Más tarde, Luis ubicó a Zambri, detrás de un cajón de soda y semioculto por una pila de dia­rios viejos. El animal estaba como petrificado y con la mirada fija en un invisible punto de horror del que nadie logró despegarlo todavía. (Se lo llevó Leandro.)
El gato, único testigo.
Pero los gatos no hablan. Y a la policía, las anotaciones del cuaderno de Lilibeth le parecieron las memorias de una loca que "vaya a saberse cómo se las ingenió para desaparecer sin dejar rastros"... "una loca suelta más"... "La loca del 11 Jota"... como la apodaron sus vecinos, cuando la revista para la que yo trabajo me envió a hacer esta nota.
RESPONDE SOBRE LOS CUENTOS ANTERIORES:
Para Manos:
1-      ¿Por qué las chicas deben pasar la noche en ese lugar?
2-      ¿Qué cosas les provocan miedo y qué medidas toman para no tenerlo?
3-      ¿Qué características encuentras en el final que pueden sorprenderte? ¿Qué tipo de final es?

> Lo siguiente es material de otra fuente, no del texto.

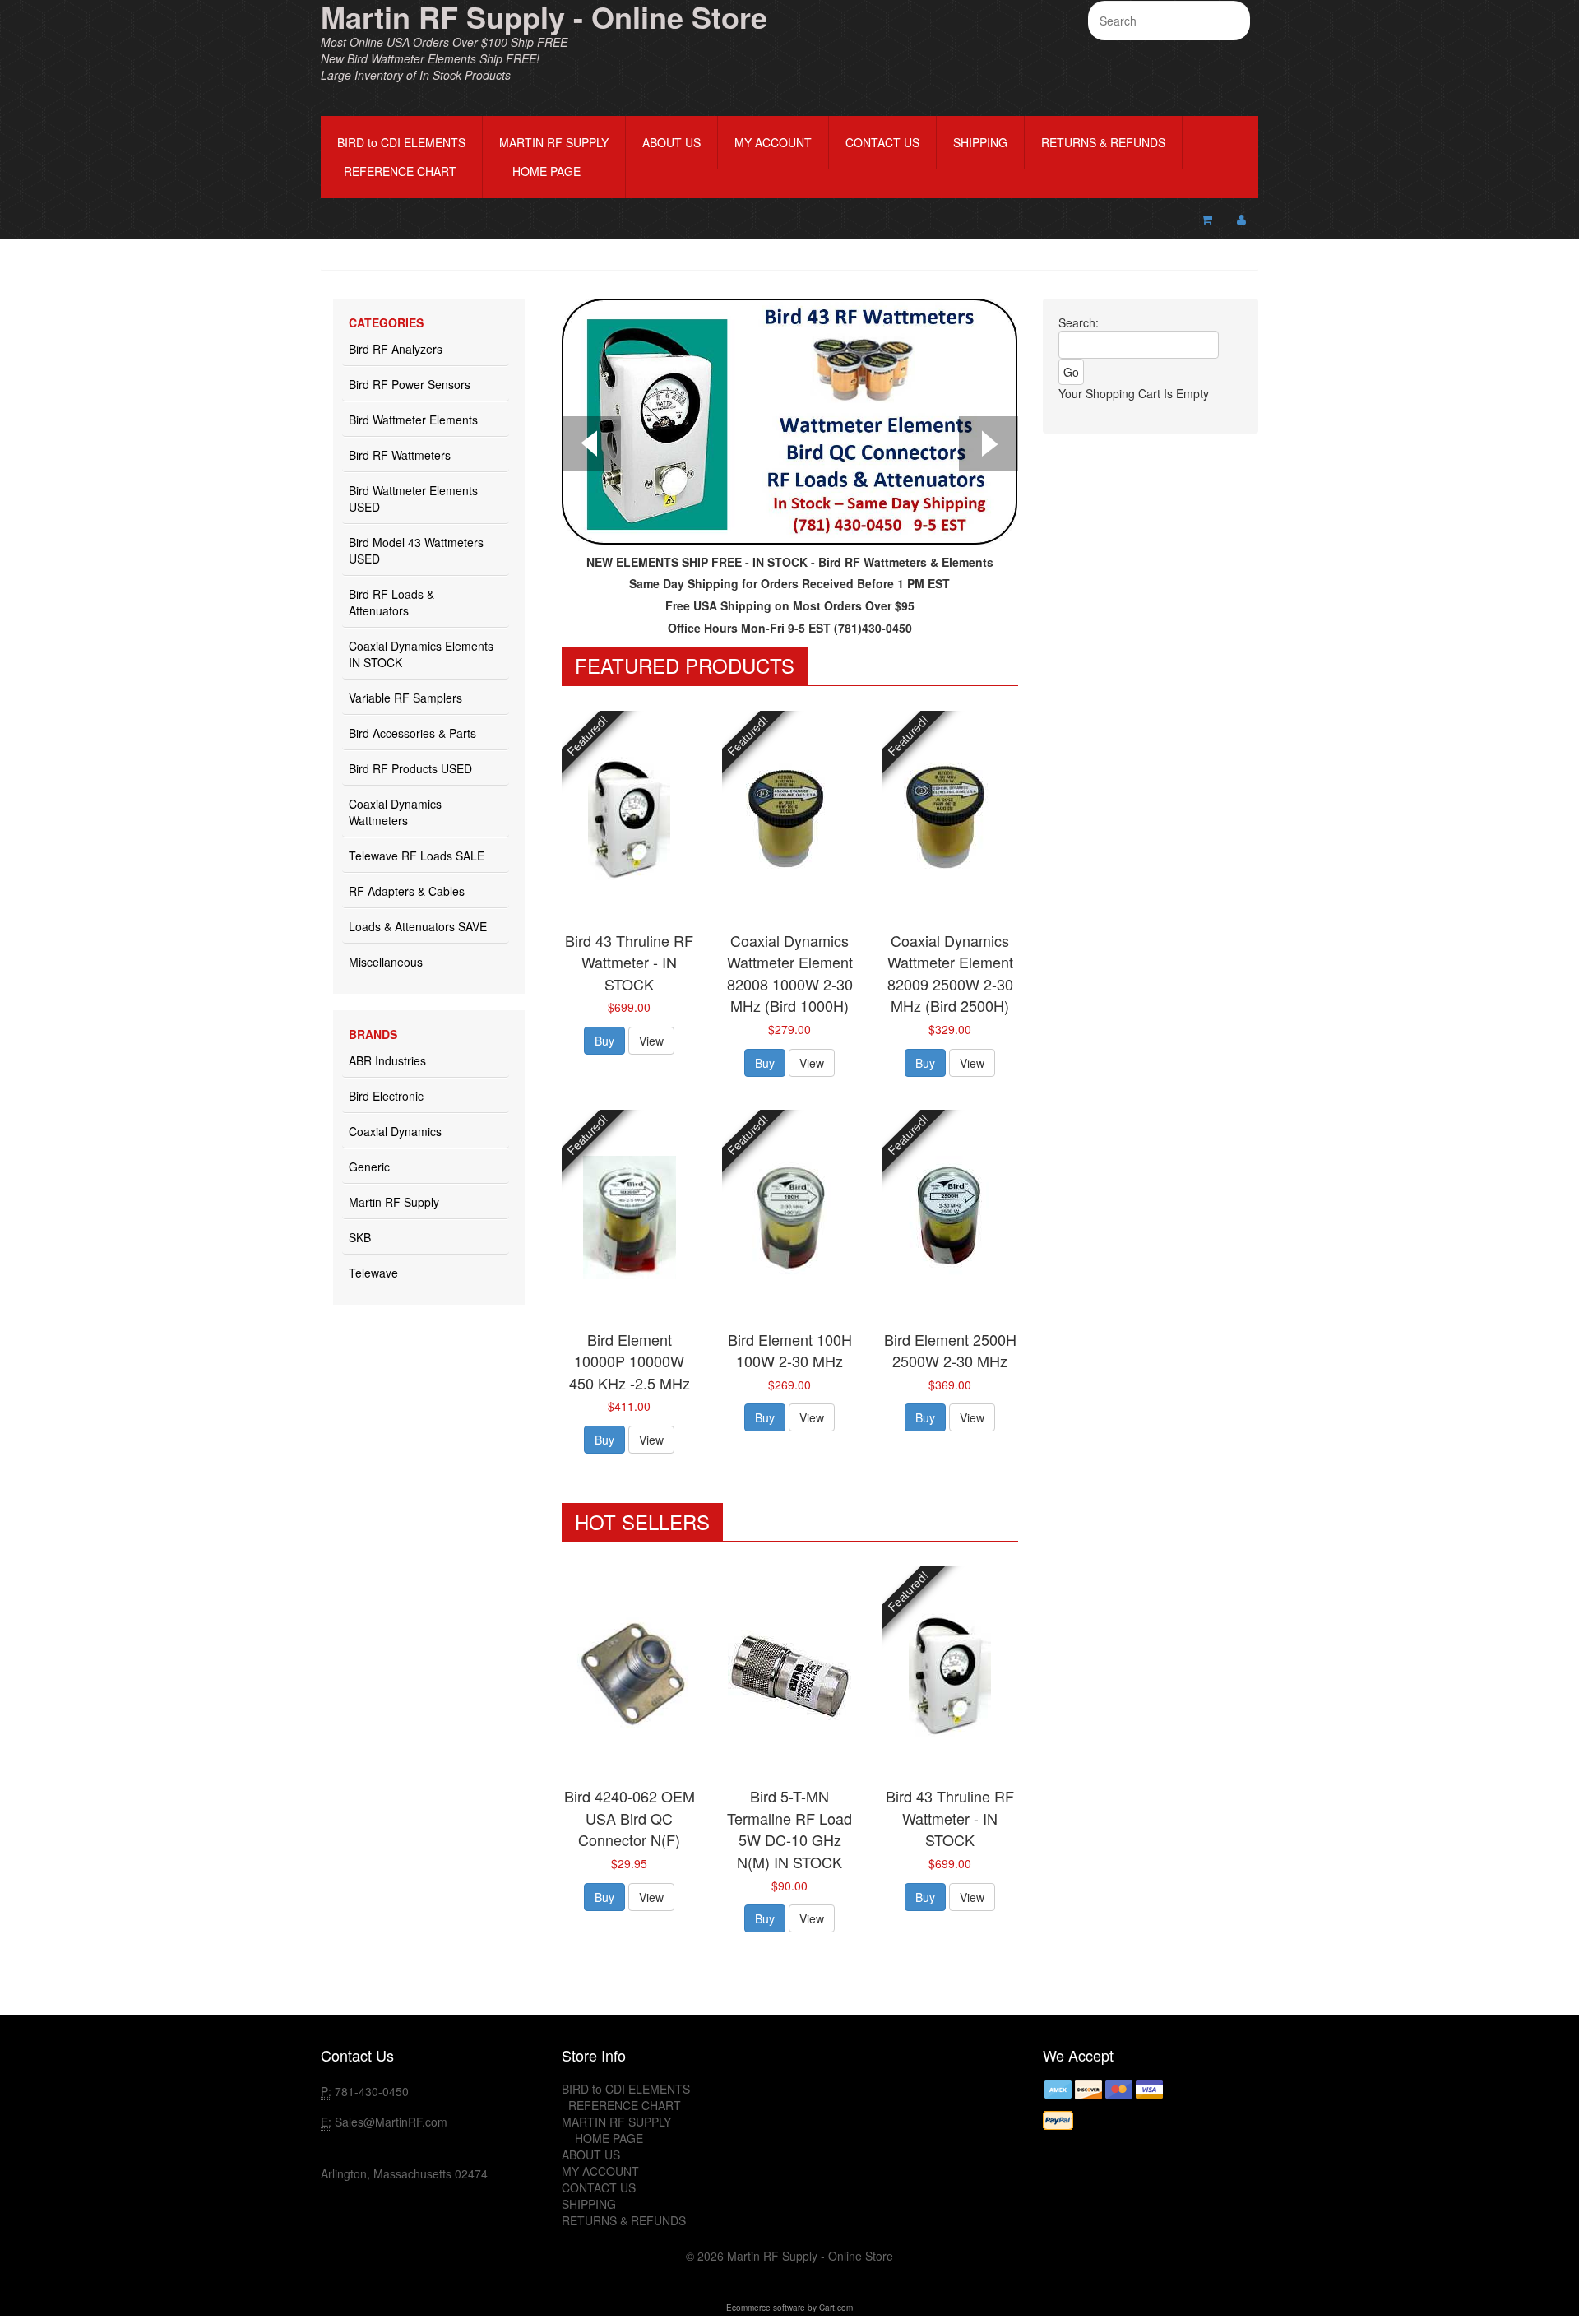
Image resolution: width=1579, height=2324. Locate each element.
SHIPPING (980, 142)
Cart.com (836, 2307)
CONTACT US (882, 142)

4-      Escribe otro final mejor.
Para La del once J:
1-      Escribe en la carpeta el verdadero o falso de las frases siguientes:
a)   Luis y Leandro se casaron y la hermana Lilibeth se quedó sola  b)   La más pequeña de los hermanos fue la que más sufrió  c)   Ninguno de los tres hermanos sintió la muerte de la abuela  d)   Una noche, Lilibeth vio la imagen de la abuela muerta. Una imagen sin dientes de su cara apareció en el televisor  e)   Lilibeth encuentra una dentadura postiza en la congeladora  f)   La historia la escribe alguien que trabaja en una revista  g)   El único testigo de las cosas que pasaron fue el gato.
2-      Describe los personajes del cuento y sus características (los que los tengan). ¿Qué relación tenían los chicos con la abuela del cuento?
3-      ¿Por qué causa empiezan los eventos extraños para Lilibeth? ¿Qué cosas le provocan terror a la chica? ¿Por qué puede ser?
4-      Lilibeth tiene un sueño premonitorio: ¿Qué es una premonición? ¿Tuviste alguna que cuentes?
5-      ¿Podemos predecir el final del cuento? ¿A partir de qué frases, pistas, te parece? Cítalas o coméntalas.
6-      ¿Cómo se logra conocer lo que le sucedió a Lilibeth en el cuento?
7-      ¿por qué se llama así el cuento? ¿Quién o quiénes parecen anunciar la frase?
8-      Escribe una historia con fantasma/s al estilo de Elsa Bonermann.